07 December, 2007

Choosing Your Religion 2

Teddy Bear Nightmare

A few weeks ago I said that no God should need a gun. No God would need some idiot earthling to run interference for him (or her), or prepare the way, nor even hasten God's (re)-arrival.
A few days after that, the Sudan made world headlines because they wanted to kill a teacher who allowed her pupils to name a class teddy bear Muhammad. Everyone should know the story by now, and today I read Leonard Pitts' Fundamentalists Threatened by a Teddy Bear, in which he provides a nice capsule of Gillian Gibbons' ordeal. Pitts then makes a delightful seque and pins the blame right where it belongs; on religious fundamentalists. Rigid doctrinaires, he calls them.

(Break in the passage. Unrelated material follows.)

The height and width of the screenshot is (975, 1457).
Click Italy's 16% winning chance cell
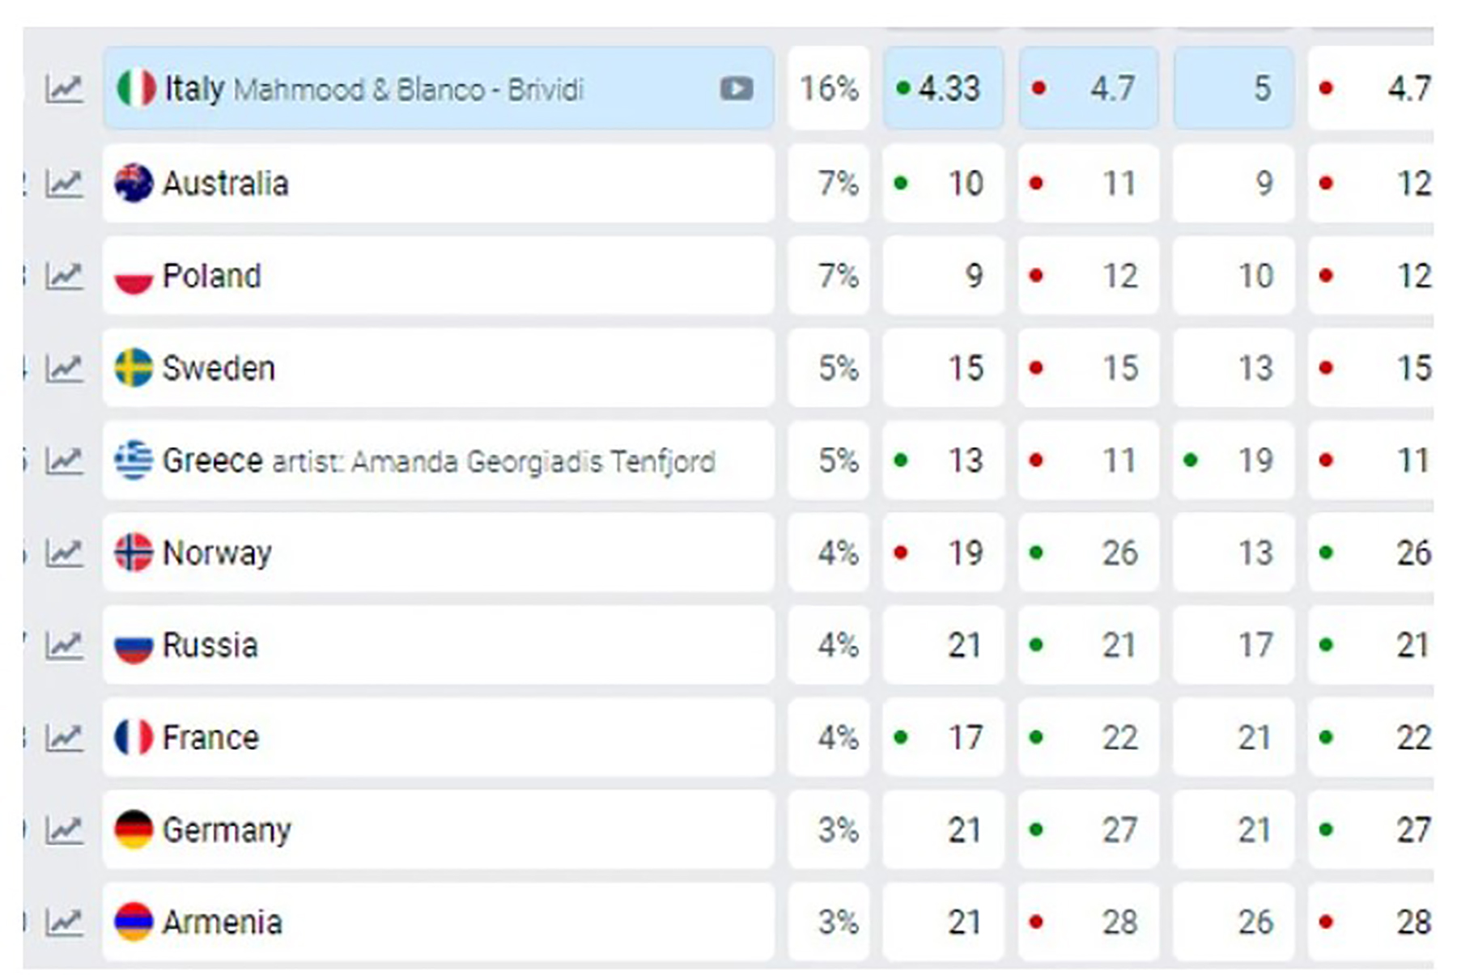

Throughout her ordeal, she has maintained that she respects Islam and has asked that people not think ill of the faith because of this. Which is exactly right. Islam is not the problem. Fundamentalism, however, is. And that, as we should know from our own experience, is a mindset that is not confined to one faith.
To the contrary, every faith has them, these rigid doctrinaires who would sacrifice their very humanity for the fool's gold of theological purity, these people so eager to live the literal law of their holy books that they miss the point of those holy books, shedding compassion, kindness and plain common sense along the way.
Quick to condemn
Worse, they are always literal about the wrong things, always literal about passages in holy writ that they feel empower them to punish, judge, ostracize and condemn. Never literal about the passages that require them to give, forgive, serve and stand humble.
As I said, it's a failing common to fundamentalists, but that failing has seldom been more galling than here. We are, after all, talking about Sudan, a nation that was embroiled in civil war almost constantly from the time it gained independence in 1956 until a peace treaty was signed in 2005. More than two million people died in that war, more than four million were displaced.
And then there is Darfur, the western region where four years of government-backed genocide has left an estimated 200,000 people dead


Somewhere in amongst the throngs of protesting mulsims, the multitudes marching in the Sudanese streets; someone in the crowd of thousands had to have wondered, "gee, wasn't it the kids who voted to name the teddy bear Muhammad?" "Shouldn't the ones who presented the name Muhammad for the bear and the ones who cast their ballots for that name be held to account?" Well, maybe they are too young, or maybe they are not, but does it fall to a foreigner, a woman from England to correct these youngsters in the ways of their own religion? Do the parents bear any responsibility in this matter? How about the Islamic religious faculty at the school?

Really what the latest sadness in Sudan shows us, is just another episode where humans inately blame someone else for their own failings. It was not an English woman's job to teach these children about their own religion. Blaming her because your kids, did not know something that you should have taught them - about your own religion - is just a cop out.

From: Choosing Your Religion 11-8-2007:

Religion does not divide us. Religious bureaucrats, with their ceremonies, and their claims of doctrinal exclusivity divide us. They divide us for their own power and profit. Their attempted religiofication of humankind's spritual quest, trying to turn our own sacred pilgrimage into their next holy war, that's what divides us.